*** Gegeven tekst

John Carpenter debuteerde in 1974 met het nu geremasterde Dark Star:een bizarre sciencefictionkomedie met een al even excentrieke ontstaansgeschiedenis.

Dark Star zag eerst het levenslicht als een 50 minuten durende studentenfilm die John Carpenter – de latere genremaestro achter Halloween (1978), The Fog (1980) en Escape from New York (1981) – over een periode van drie jaar in elkaar had gestoken, telkens wanneer er wat middelen vrijkwamen. Hij gebruikte materiaal van zijn filmschool, werkte samen met vrienden en maakte het beste van extreem beperkte middelen. Ruimtepakken werden in elkaar geflanst met tape en skihandschoenen. Een alien is letterlijk een strandbal met pootjes. Het productieniveau was op zijn best semiprofessioneel, maar het verhaal en de ideeën waren wel boeiend. Producent Jack Harris liet een half uur aan scènes bijfilmen en bracht de nieuwe, tachtig minuten durende Dark Star in de zalen. Bijna per ongeluk had Carpenter zijn eerste bioscoopfilm gemaakt.

In grote lijnen gaat de plot over de Dark Star,een ruimteschip met als opdracht om instabiele planeten te vernietigen, wat de kolonisatie van de ruimte veiliger moet maken voor degenen die na hen komen. Het schip valt bijna uit elkaar, de crew verveelt zich dood en een ongelukje met een van de bommen aan boord is dan ook snel gebeurd.

De invloed van Stanley Kubrick weegt zwaar door in Dark Star. Visueel baseert Carpenter zich regelmatig op ideeën en ontwerpen die al in 2001: A Space Odyssey (1968) zaten, hoewel hij zich verzet tegen de bijna steriele cleanheid van Kubricks film. Zo netjes en georganiseerd als het ruimteschip in 2001 was, zo rommelig en vunzig is de Dark Star. Maar misschien is Dr. Strangelove (1963) nog wel een grotere inspiratiebron geweest. Net als in Strangelove worden enkele niet al te snuggere mannen op pad gestuurd met een machtig wapenarsenaal, terwijl de autoriteiten te dom of immoreel zijn om hen fatsoenlijk aan te sturen (aan het begin van de film zien we een bericht van de aarde: ‘Jammer dat jullie commandant gestorven is. Maar jullie redden het wel!’). De absurditeit van elke hiërarchie en van mensen die bevelen opvolgen, ook al slaan die nergens op en is er niemand om hen te controleren, is een thema dat in beide films terugkeert.

******
*** Regels met gegevens

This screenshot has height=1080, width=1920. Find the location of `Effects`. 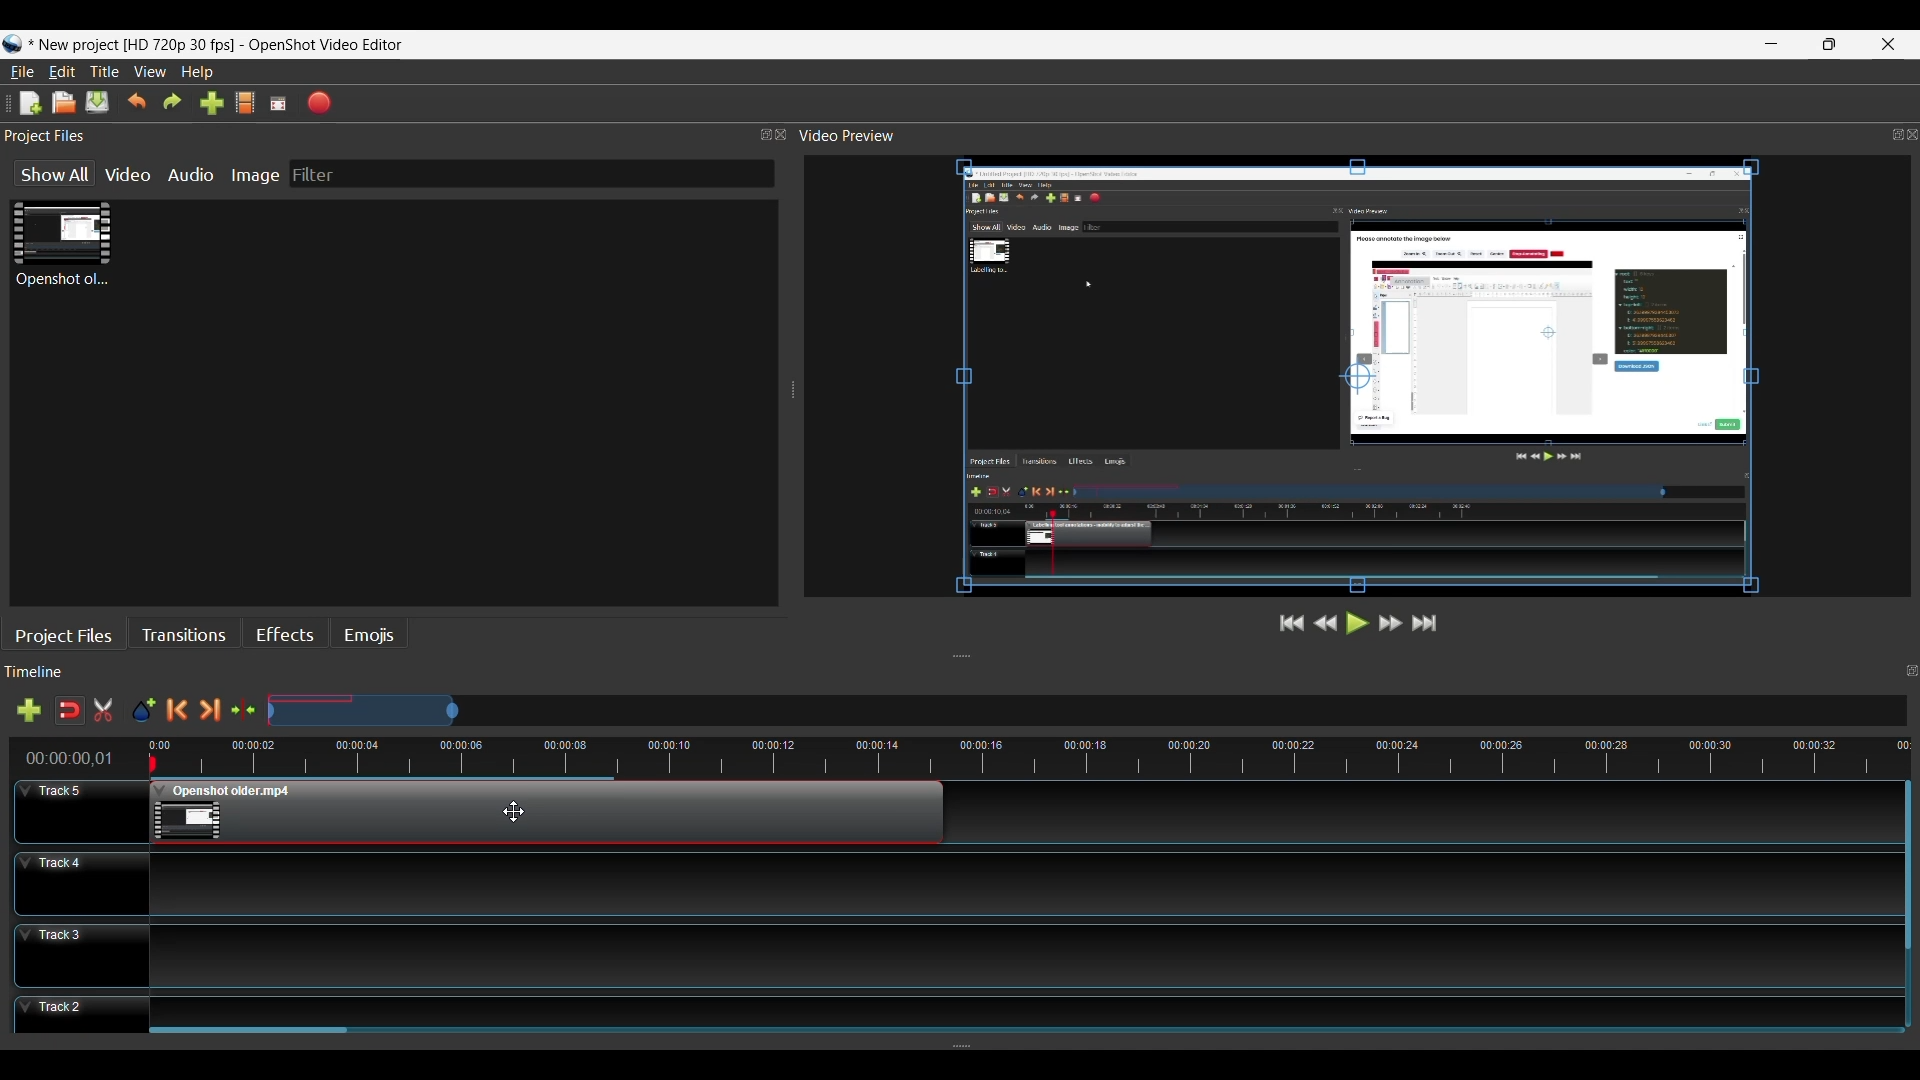

Effects is located at coordinates (285, 636).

******

:: Korte opdracht ::
Geef uit de tekst over Dark Star letterlijk het stuk terug tussen "John Carpenter debuteerde" en "even excentrieke ontstaansgeschiedenis.", beide inbegrepen. Het materiaal heeft niets te maken met de tekst over Dark Star.

:: Resultaat ::
John Carpenter debuteerde in 1974 met het nu geremasterde Dark Star:een bizarre sciencefictionkomedie met een al even excentrieke ontstaansgeschiedenis.